10 Questions to Ask when Picking a Summer Camp

Today, Plum District’s kicking off Summer Camps and Camp GearWe’re lining up everything from traditional day camps and enrichment programs to sports and performing arts camps, so you can sign up your little ones for an incredible summer. Check in with us often so you don’t miss anything!

Here are 10 questions to ask before signing up your little one –  to help ensure they have a healthy, happy summer camp experience:

1) Is my child ready for summer camp?

  • Assess your child’s maturity and social skills. Do they relate well and have good friends? Are they amenable and agreeable? If so, they’re already off to a good start.
  • Next, your child should have the basic skills needed for the camp you’re considering (computer knowledge, sports skills, etc).
  • For overnight camps:  Has your child had positive sleepover experiences with friends or relatives? If so, they’ll probably be just fine.  If they’re excited about the idea of going away, that’s a good sign.

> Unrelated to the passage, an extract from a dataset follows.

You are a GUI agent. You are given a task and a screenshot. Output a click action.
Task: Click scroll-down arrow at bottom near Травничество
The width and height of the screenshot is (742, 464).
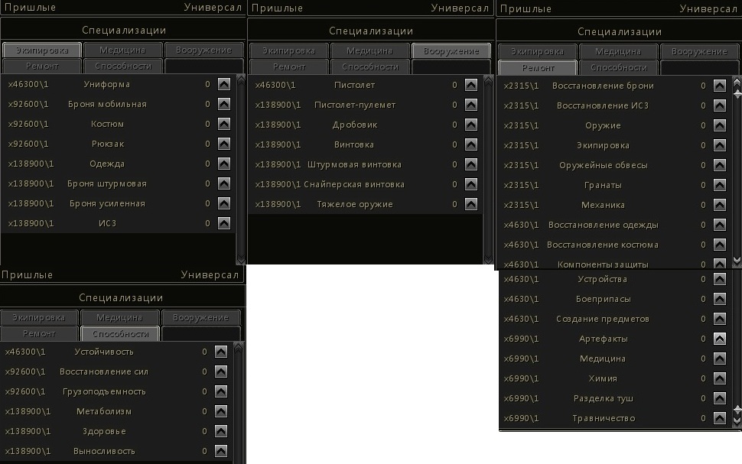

2) What camp is best for my child?

  • Choose a subject your child is comfortable with, and something they’re naturally interested in. Don’t send them off to computer camp if they’d rather be playing basketball. They won’t be a happy camper.

3) What about cost?

  • Start with tuition, then find out if there are extra fees for activities, meals, transportation, or extended hours. Can you afford the total amount?
  • Check to see if it’s a half-day or full-day camp, and look at the program cost per hour. What will my child do during those hours? What will my child take away when camp’s over?
  • Most camps offer financial assistance. Inquire sooner rather than later if you need a helping hand. Options may include: financial aid, scholarships, deferred payment plans, sliding scale tuition, and discounts for bringing a friend.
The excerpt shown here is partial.